Given request 1: List every comment line in the assembly code of the CoCo bitbanger thread that begins with an asterisk, leaving out the asterisk.
Given request 2: Return the stretch of the CoCo bitbanger thread from "[Coco] CoCo bitbanger" through "reliability testing?", copied word for word.

Source text:
** Start **
[Coco] CoCo bitbanger does 115200 bps !

Wed Apr 5 18:22:40 EDT 2006

Could you give yourself more cycles by preloading the DP register with  
$FF, and then doing ldb <$22 when reading the bits? Would that give you  
enough extra time to either bump it up in speed, or add a little code for  
reliability testing?

On Wed, 05 Apr 2006 07:30:05 -0600, Boisy Pitre <boisy at boisypitre.com>  
wrote:

> On Apr 4, 2006, at 11:41 PM, George's Coco Address wrote:
>
>> I'm a bit ignorant about just how fast the coco can process data. So,  
>> please be kind to me when I present my thoughts on this..
>>
>> If we were to process 115,200 bits per second through the bitbanger  
>> port, how many clock cycles and instructions per bit, would this  
>> require?
>> I pushed this into my calculator and found that each bit from the  
>> bitbanger port takes about fifteen and a half clock cycles per bit when  
>> the coco is running at 1.78mhz. Machine code instructions take several  
>> clock cycles. Don't ask me how many, but I know it isn't one per cycle.
>
> Your calculations are correct, as is your observation about cycle count:  
> every instruction on the CoCo takes at least 2 clock cycles, unless  
> you're running a 6309 in native mode where some instructions are just 1  
> cycle.
>
> The code below could be optimized for size, and there are most certainly  
> variations of how this could be done, but it amply demonstrates how a  
> CoCo 3 could receive a byte from a sender at 115,200 bps (cycle counts  
> for each instruction are in parentheses):
>
> * Mask interrupts
>           orcc   #IRQ+FIRQ
> * Wait for an incoming start bit
> WaiStart lda   >$FF20+2	 (5) get byte that holds bit banger bit
>           lsra				(2) shift in data bit 0 to carry
>           bcs   WaiStart	(3) branch if bit 0 was zero
>
>           clra				(2)
>           nop			(2)
>
> * Bit 0
>           ldb   >$FF20+2		(5) get PIA byte into B...
>           lsrb				(2) shift bit 0 into carry...
>           rora			(2) and roll Carry into hi bit of A
>           nop			(2)
>           nop			(2)
>           nop			(2)
>
> * Bit 1
>           ldb   >$FF20+2		(5) get PIA byte into B...
>           lsrb				(2) shift bit 0 into carry...
>           rora			(2) and roll Carry into hi bit of A
>           nop			(2)
>           nop			(2)
** End **
Data supplied:
** Start **
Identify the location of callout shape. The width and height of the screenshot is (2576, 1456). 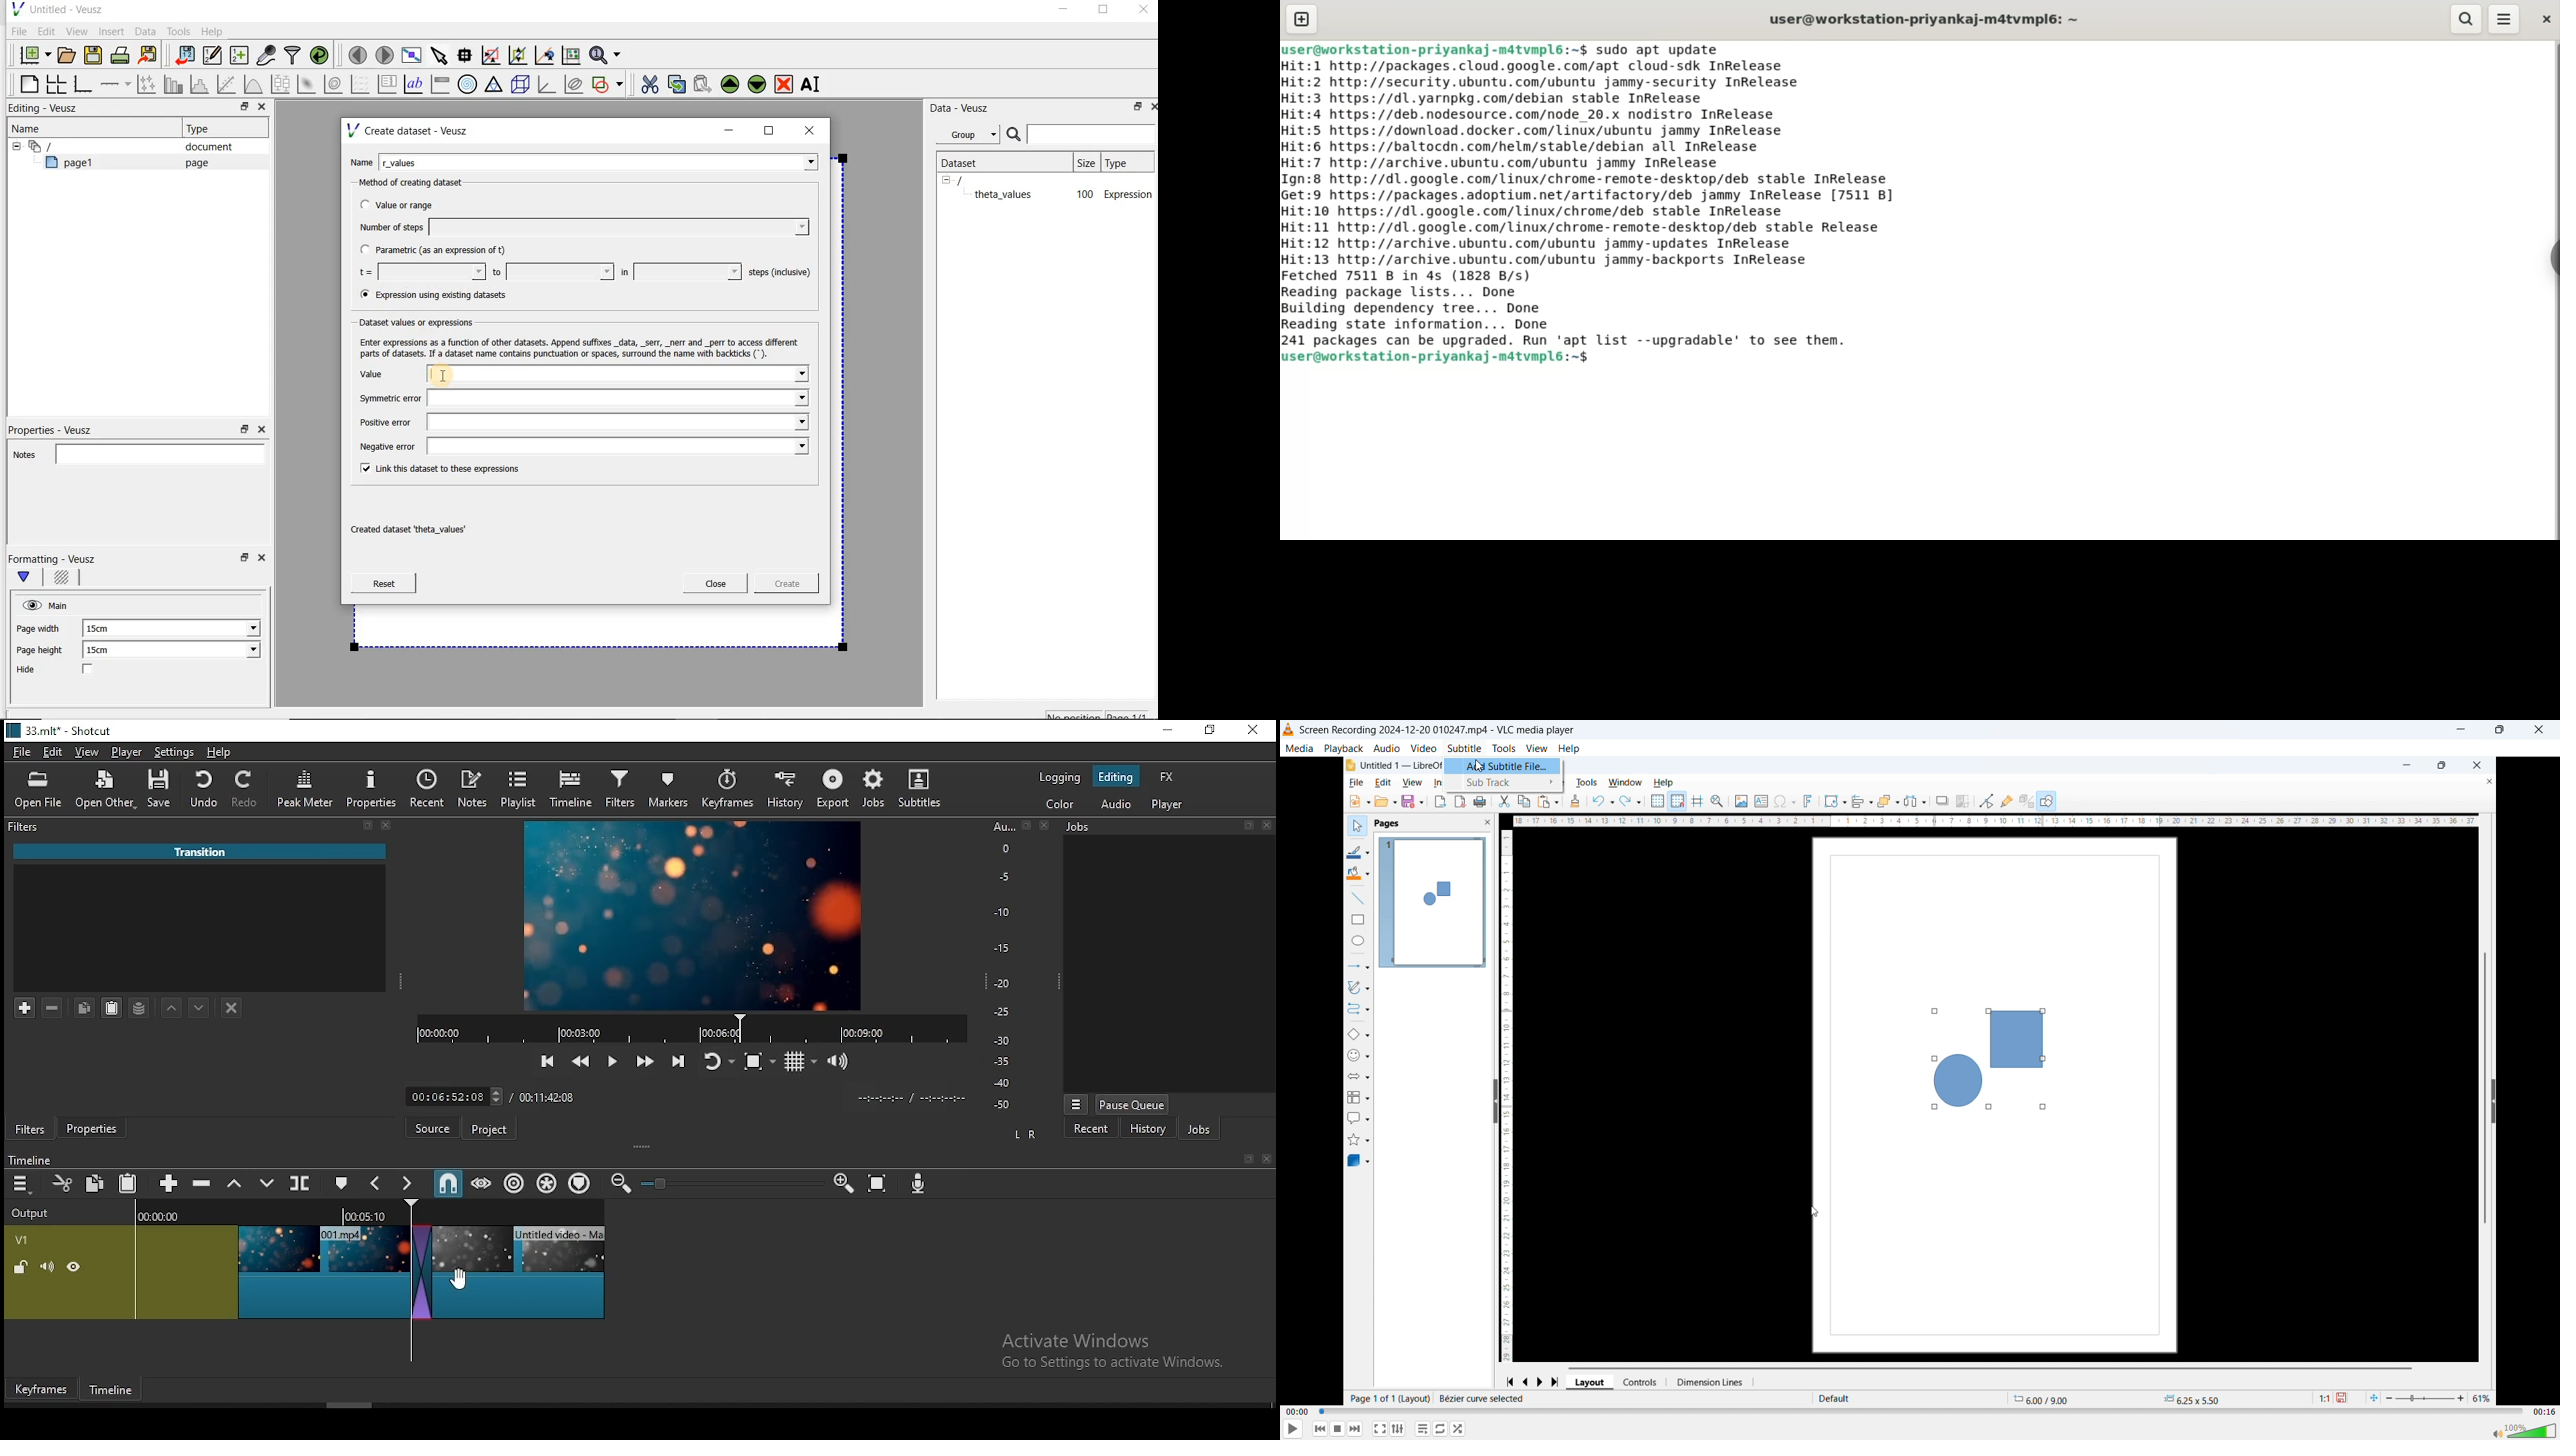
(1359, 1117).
** End **
** Start **
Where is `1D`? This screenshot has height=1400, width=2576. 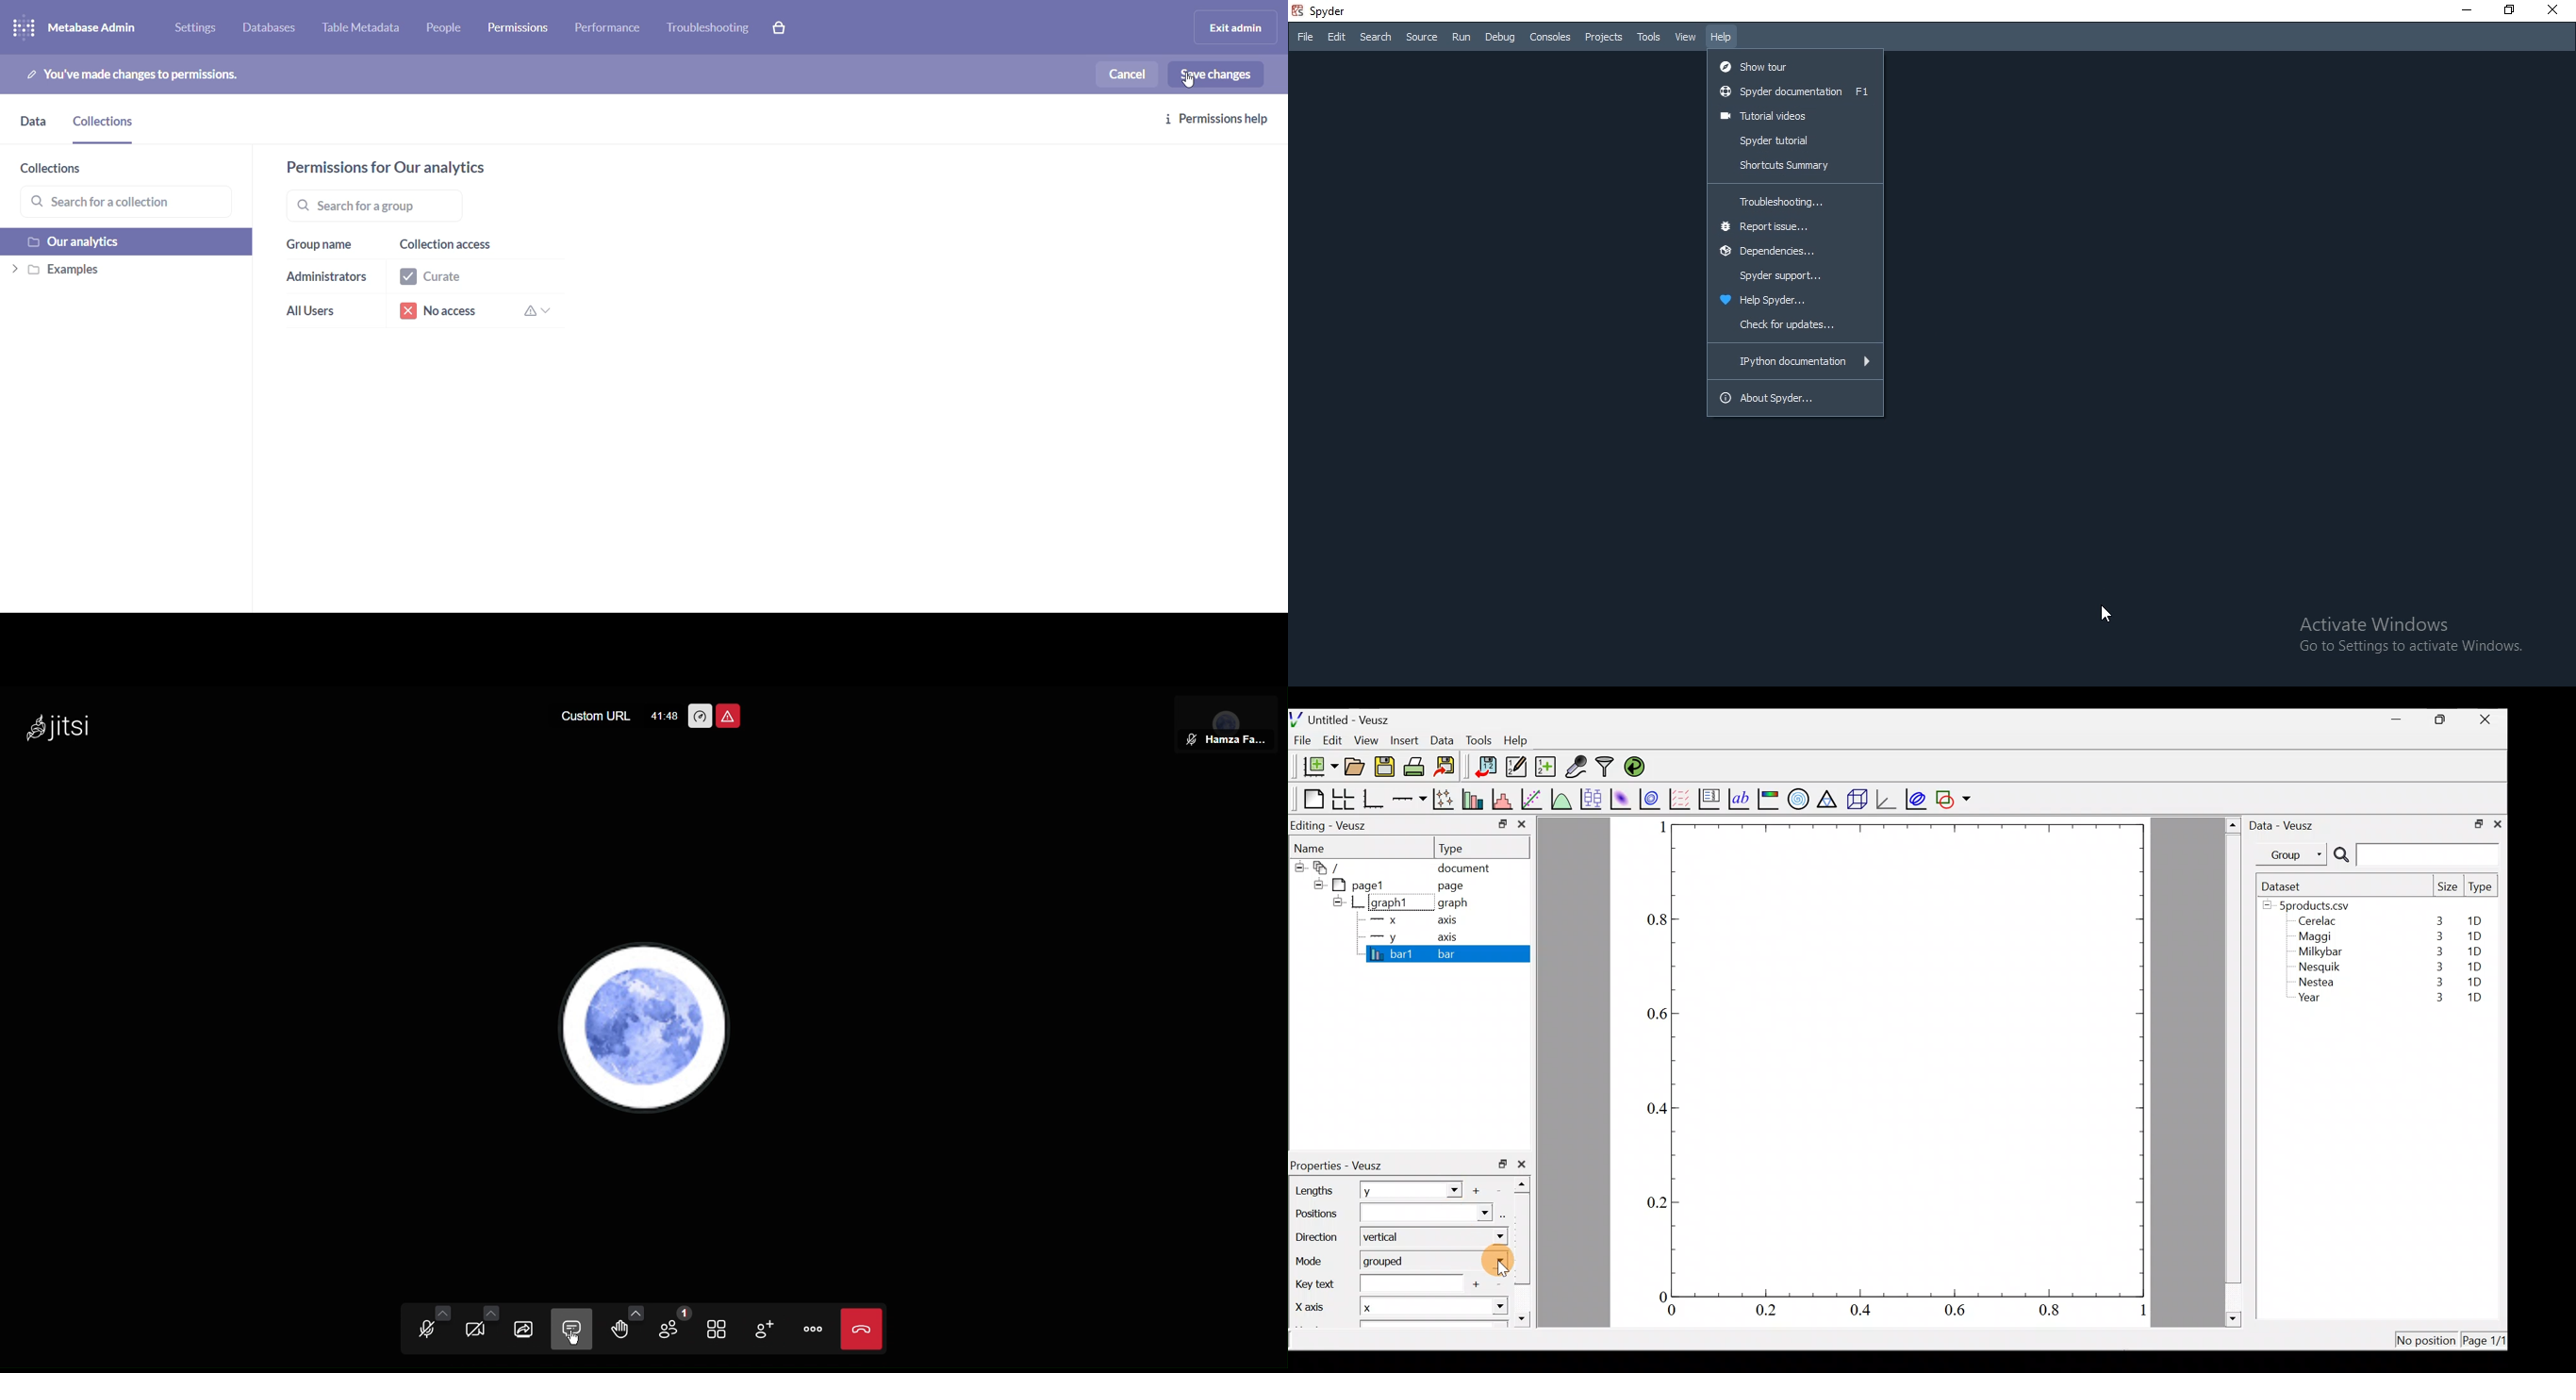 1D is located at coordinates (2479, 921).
** End **
Exercise solution 1:
- Mask interrupts
- Wait for an incoming start bit
- Bit 0
- Bit 1

Exercise solution 2:
[Coco] CoCo bitbanger does 115200 bps !

Wed Apr 5 18:22:40 EDT 2006

Could you give yourself more cycles by preloading the DP register with  
$FF, and then doing ldb <$22 when reading the bits? Would that give you  
enough extra time to either bump it up in speed, or add a little code for  
reliability testing?